Say I have the following schema file:
namespace PCFrame;
struct Vec3 {
x: float;
y: float;
z: float;
}
struct RGB {
R: ubyte;
G: ubyte;
B: ubyte;
}
struct PCPoint {
Position: Vec3;
Color: RGB;
}
table PCFrame {
FrameNo: uint;
Points: [PCPoint];
}
file_identifier "FBPC";
root_type PCFrame;
I've successfully serialized and transmitted the buffer. But after receiving the ByteBuffer
in C# and deserializing it as a PCFrame
object, the only way for me to access a point in the Points
array is to call the method Points(n)
. This is extremely inefficient, especially when the array can include hundreds of thousands of points and I need to iterate over all of them.

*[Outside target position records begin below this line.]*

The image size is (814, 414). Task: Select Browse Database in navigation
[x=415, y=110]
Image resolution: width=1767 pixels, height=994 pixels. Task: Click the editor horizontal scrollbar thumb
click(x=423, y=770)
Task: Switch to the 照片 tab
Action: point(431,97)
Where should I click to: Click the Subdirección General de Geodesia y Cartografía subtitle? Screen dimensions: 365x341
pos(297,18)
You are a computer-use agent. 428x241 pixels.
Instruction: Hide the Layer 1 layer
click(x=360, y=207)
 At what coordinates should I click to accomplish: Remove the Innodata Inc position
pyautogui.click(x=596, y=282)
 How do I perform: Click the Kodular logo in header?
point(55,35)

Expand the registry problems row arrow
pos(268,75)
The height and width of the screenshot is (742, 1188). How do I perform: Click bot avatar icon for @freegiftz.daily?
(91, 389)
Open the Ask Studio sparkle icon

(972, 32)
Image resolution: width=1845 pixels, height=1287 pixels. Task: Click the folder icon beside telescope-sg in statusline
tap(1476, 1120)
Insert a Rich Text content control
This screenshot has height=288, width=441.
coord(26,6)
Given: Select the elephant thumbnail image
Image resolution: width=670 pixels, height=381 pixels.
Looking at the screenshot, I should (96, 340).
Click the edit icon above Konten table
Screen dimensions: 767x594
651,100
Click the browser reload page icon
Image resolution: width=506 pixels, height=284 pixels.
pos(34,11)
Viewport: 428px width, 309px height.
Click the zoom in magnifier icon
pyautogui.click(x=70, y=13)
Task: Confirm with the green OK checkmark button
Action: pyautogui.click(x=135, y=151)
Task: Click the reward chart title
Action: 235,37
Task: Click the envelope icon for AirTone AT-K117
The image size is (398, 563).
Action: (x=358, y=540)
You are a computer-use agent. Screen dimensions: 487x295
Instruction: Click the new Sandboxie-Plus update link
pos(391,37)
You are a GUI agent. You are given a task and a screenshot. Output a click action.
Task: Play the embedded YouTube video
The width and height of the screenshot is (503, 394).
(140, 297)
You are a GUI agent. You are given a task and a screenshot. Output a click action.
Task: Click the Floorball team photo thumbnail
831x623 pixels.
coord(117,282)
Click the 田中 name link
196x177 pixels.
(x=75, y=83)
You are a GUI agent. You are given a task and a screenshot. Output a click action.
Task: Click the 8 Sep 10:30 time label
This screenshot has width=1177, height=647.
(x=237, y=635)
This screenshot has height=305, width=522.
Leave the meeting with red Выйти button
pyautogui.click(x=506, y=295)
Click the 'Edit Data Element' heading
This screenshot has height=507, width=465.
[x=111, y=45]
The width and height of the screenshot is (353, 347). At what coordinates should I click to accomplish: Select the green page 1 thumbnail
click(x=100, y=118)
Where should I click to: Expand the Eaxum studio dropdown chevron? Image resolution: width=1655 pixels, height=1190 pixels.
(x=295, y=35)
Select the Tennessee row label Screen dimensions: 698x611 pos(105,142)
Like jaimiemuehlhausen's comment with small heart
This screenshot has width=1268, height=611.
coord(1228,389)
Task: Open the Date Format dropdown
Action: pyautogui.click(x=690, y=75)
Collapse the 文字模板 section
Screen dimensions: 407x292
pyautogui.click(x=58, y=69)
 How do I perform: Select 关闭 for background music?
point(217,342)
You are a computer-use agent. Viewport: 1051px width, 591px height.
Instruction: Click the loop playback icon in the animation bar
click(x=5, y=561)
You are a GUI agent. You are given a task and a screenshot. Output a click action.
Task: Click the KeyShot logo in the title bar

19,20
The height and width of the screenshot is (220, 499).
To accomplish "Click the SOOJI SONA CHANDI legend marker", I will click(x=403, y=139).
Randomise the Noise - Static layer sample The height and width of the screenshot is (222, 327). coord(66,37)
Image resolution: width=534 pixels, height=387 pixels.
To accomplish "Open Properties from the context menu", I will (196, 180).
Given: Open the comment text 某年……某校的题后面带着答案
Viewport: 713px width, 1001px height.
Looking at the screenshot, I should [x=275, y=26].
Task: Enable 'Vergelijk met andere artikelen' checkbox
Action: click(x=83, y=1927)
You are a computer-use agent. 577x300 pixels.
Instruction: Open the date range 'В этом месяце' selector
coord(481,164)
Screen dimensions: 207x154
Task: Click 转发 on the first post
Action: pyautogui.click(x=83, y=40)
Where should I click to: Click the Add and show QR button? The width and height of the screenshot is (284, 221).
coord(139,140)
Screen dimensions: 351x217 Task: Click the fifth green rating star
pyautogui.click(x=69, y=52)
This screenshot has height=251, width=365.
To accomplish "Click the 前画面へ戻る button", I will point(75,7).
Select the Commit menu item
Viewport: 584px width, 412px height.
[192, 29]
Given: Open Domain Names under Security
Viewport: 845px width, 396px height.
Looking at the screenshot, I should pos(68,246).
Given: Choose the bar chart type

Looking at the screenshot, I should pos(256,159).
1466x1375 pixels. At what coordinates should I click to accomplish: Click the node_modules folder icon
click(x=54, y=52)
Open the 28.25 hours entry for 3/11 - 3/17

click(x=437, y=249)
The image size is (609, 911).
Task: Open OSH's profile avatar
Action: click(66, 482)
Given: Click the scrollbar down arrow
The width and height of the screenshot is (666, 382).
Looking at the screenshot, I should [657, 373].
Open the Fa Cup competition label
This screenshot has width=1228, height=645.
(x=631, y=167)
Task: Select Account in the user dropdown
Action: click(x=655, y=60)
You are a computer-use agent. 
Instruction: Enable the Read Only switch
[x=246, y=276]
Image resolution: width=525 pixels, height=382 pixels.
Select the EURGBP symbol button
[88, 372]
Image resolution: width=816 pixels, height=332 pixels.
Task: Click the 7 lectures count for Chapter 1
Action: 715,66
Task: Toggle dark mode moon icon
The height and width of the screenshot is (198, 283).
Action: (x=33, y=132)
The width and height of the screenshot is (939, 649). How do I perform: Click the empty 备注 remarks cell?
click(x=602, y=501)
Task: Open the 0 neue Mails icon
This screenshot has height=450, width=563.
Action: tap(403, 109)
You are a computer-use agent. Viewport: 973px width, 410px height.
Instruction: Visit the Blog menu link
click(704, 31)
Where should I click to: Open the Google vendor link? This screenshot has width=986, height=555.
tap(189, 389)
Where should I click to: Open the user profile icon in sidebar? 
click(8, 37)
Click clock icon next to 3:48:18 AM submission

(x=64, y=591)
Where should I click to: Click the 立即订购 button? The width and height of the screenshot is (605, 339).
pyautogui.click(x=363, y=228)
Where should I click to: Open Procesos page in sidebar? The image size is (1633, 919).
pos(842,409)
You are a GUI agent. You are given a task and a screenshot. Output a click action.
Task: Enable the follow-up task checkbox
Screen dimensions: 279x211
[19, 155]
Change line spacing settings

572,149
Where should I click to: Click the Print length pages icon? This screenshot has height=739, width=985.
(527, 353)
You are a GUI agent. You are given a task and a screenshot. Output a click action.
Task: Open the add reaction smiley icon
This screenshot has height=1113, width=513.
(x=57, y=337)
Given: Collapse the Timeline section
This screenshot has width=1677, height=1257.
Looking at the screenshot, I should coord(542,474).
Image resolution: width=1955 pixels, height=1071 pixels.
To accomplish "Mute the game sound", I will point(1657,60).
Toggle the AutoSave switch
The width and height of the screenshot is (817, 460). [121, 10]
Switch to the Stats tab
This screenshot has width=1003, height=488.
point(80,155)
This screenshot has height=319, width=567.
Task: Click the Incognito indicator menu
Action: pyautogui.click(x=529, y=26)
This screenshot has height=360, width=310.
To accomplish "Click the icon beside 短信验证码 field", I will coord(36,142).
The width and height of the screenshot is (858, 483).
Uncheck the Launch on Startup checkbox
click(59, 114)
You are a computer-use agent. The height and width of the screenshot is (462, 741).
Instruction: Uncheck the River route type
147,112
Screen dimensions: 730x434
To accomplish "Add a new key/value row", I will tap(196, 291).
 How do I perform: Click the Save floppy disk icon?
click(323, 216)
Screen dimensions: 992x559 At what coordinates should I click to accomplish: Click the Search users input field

Is there any way to access the array more efficiently?
Edit: I ended up giving up on the more legible PCPoint struct and instead created the Points data as a float array (arranged as x1, y1, z1, r1, g1, b1, x2, y2...). So the much simpler schema now looks like this:
namespace PCFrame;
table PCFrame
{
FrameNo: uint;
Points: [float]; // x1, y1, z1, r1, g1, b1, x2, y2, z2, r2, g2, b2, x3, ...
}
file_identifier "FBPC";
root_type PCFrame;
Using an array of a primitive type allows me to extract the byte array directly using:
ArraySegment<byte> pointsArraySegment = fb_frame.GetPointsBytes();
byte[] pointsByteArray = pointsArraySegment.Value.Array;
Which in turn allows me to Buffer.BlockCopy the entire array back into a float array at once:
int offset = pointsArraySegment.Value.Offset;
float[] pointsArray = new float[(pointsByteArray.Length - offset) / sizeof(double)];
Buffer.BlockCopy(pointsByteArray, offset, pointsArray, 0, pointsByteArray.Length - offset);
Accessing the point data from the float array in this manner is much more efficient. I'm still not sure why FlatBuffers doesn't allow you to do this on non-primitive arrays, though.